I have been having the experience of being separate from my thoughts during meditation - Francis Answers - 45

Francis Lucille

Dear Francis, I have been enjoying your DVDs for a while now and would like to ask a question about witnessing during meditation. Increasingly, both in frequency and duration, I have been having the experience of being separate from my thoughts during meditation. On one two week occasion, I also had this experience outside of meditation, during activity, most noticeably during routine activities such as washing dishes, taking a shower, etc. This experience outside of meditation was liberating and wonderful. I am wondering whether I can encourage this experience in any way, or do I just leave it alone to develop at its own pace? Or, is it relevant at all? All the texts I read (Yoga Sutras, Tibetan Yoga, etc.) describe this experience very clearly, so this leads me to think it is significant and encouraging.

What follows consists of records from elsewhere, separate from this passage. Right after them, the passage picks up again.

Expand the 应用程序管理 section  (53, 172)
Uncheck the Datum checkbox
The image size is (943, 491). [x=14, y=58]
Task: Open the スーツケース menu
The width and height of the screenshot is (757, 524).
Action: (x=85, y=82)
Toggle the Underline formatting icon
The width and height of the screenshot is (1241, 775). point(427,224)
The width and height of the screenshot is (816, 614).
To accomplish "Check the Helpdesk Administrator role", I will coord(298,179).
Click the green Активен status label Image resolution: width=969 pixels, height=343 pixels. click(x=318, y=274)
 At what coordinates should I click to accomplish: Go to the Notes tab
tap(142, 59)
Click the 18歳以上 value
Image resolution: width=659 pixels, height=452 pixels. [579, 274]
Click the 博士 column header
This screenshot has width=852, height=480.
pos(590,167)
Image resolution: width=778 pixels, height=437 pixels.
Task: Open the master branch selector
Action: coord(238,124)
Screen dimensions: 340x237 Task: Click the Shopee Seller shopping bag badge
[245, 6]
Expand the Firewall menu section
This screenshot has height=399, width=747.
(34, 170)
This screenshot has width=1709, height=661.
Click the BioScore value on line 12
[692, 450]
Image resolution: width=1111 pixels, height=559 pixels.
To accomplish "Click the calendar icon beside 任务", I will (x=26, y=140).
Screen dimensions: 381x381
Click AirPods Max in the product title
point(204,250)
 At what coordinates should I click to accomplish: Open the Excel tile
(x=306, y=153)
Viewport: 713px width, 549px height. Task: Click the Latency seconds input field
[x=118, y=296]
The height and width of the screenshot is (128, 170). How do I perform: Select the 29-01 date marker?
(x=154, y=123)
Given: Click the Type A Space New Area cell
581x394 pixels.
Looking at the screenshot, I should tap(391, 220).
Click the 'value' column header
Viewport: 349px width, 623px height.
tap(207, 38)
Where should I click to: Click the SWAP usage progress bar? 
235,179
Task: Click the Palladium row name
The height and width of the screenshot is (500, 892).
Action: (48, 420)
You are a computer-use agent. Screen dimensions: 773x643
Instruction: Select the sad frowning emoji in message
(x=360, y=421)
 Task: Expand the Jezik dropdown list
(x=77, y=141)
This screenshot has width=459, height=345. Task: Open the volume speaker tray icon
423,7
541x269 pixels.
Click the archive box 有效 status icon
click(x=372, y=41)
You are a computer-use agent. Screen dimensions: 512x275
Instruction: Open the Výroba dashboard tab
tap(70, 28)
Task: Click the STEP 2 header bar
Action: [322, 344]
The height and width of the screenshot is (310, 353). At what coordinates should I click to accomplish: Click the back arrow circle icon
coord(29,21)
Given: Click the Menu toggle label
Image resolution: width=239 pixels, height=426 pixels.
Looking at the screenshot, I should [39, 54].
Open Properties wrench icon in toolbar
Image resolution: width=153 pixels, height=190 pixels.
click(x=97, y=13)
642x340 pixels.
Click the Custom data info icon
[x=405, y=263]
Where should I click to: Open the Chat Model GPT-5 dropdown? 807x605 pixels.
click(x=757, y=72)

Thank you, Joan

Dear Joan,

The experience you describe as “being separate from my thoughts” is one in which you are knowingly the presence in which your thoughts appear. Happiness or peace is the experience of awareness knowing itself, which explains why this experience is “liberating and wonderful”. You will notice that this experience seems in the beginning to occur when circumstances are fairly neutral: while meditating, washing dishes, taking a shower, etc… This is due to the fact that when the “objective landscape” doesn’t generate reactions of attraction/repulsion (neutral circumstances) it stops hypnotizing our attention. Awareness “falls back” onto itself and our primeval peace is experienced.

You can be open to this experience by welcoming with benevolent indifference the flow of perceptions, feelings and thoughts, which is the essence of meditation. However, you cannot trigger it: if you don’t call it, it will call you. This experience is a good sign, but never forget that the ultimate goal is the Self, not the peace that surrounds it. You want the diamond, not the box that contains it, no matter how fancy it looks. Addiction to this experience may become an obstacle on the path. The goal is not a state that comes and goes. As the Buddhists say: As long as there is still a distinction between nirvana and samsara, it is still samsara.